Bisnis.com, JAKARTA - Pandemi virus Corona (Covid-19) memberikan tekanan yang berat terhadap kinerja sektor usaha kehutanan. Hal ini disebabkan negara-negara utama tujuan ekspor kayu olahan Indonesia seperti China, Jepang, Amerika Serikat, Uni Eropa dan Korea terdampak parah akibat pandemi tersebut.
Ketua Umum Asosiasi Pengusaha Hutan Indonesia (APHI) Indroyono Soesilo mengatakan sampai dengan April 2020, kinerja ekspor kayu olahan Indonesia turun 10 persen, diikuti dengan penurunan kinerja produksi kayu bulat alam sebagai pemasok bahan baku industri sebesar 20 persen.

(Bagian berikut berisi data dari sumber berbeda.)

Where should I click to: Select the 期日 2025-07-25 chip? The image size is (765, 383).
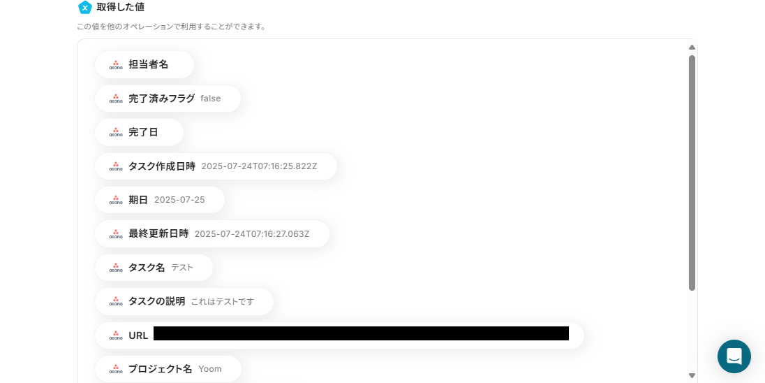[160, 200]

Untung saja, pemerintah menerbitkan serangkaian kebijakan relaksasi untuk meringankan beban dunia usaha dalam menghadapi pandemi Covid-19. Kebijakan relaksasi ini menurut Indroyono menjadi bekal untuk memulihkan kondisi perekonomian pasca Covid-19 di sektor usaha kehutanan. "Khususnya untuk menjaga serapan tenaga kerja dari hulu ke hilir yang saat ini mencapai sekitar 625.000 orang," tuturnya dalam sebuah diskusi online, Senin (18/5/2020).
Indroyono yang juga Ketua Forum Komunikasi Masyarakat Perhutanan (FKMPI) Indonesia berharap kinerja sektor usaha kehutanan yang terimbas pandemi Covid-19 mulai pulih di awal semester II tahun 2020 ini.
FKMPI pun mengusulkan sejumlah langkah untuk penanganan dampak pasca Covid-19, antara lain perluasan penerapan Sistem Verifikasi Legalitas Kayu (SVLK) di tingkat global, penguatan market intelligence produk kayu olahan Indonesia, pertemuan bisnis dan misi dagang ke sentra industri pengolahan kayu serta pemanfaatan Indonesia Timber Exchange (ITX).
Direktur Pengolahan dan Pemasaran Hasil Hutan, Kementerian Lingkungan Hidup dan Kehutanan (KLHK), Rufi’ie menyatakan SVLK strategis menjadi pintu masuk untuk mempromosikan dan memperluas pasar ekspor produk kayu olahan Indonesia. Indonesia nyatanya telah menjadi pelopor dalam penerapan SVLK, dan dari tahun ke tahun ekspor kayu olahan berbasis SVLK menunjukkan tren yang terus meningkat.
Baca Juga
"Kami mendukung pengembangan market intelligence dan pelaksanaan misi dagang ke Indonesia, khususnya untuk mendorong investasi dan perdagangan, serta mempromosikan penerapan SVLK," sebutnya.
Duta Besar RI untuk Korea, Umar Hadi mengatakan potensi perluasan produk kayu olahan Indonesia yang berbasis SVLK ke Korea sangat terbuka lebar, terlebih sejak Oktober 2018 Korea sudah memberlakukan undang-undang
mengenai Sustainable Use of Timber. Di samping itu, Korea adalah negara yang 70 persen dari aktivitas perekonomiannya tergantung dari perdagangan internasional.
"Selain itu, diversifikasi produk seperti smart furniture yang ramah lingkungan dengan kualitas dan desain yang menarik akan meningkatkan daya saing untuk penetrasi ke pasar Korea," sebutnya.
Salah satu strategi yang perlu didorong yaitu penguatan promosi melalui platform digital, karena dengan pandemi Covid-19 ini, konsumen banyak beralih ke home shopping dan internet channels. ITX yang diusulkan FKMPI akan menjadi pilihan menarik bagi konsumen di Korea.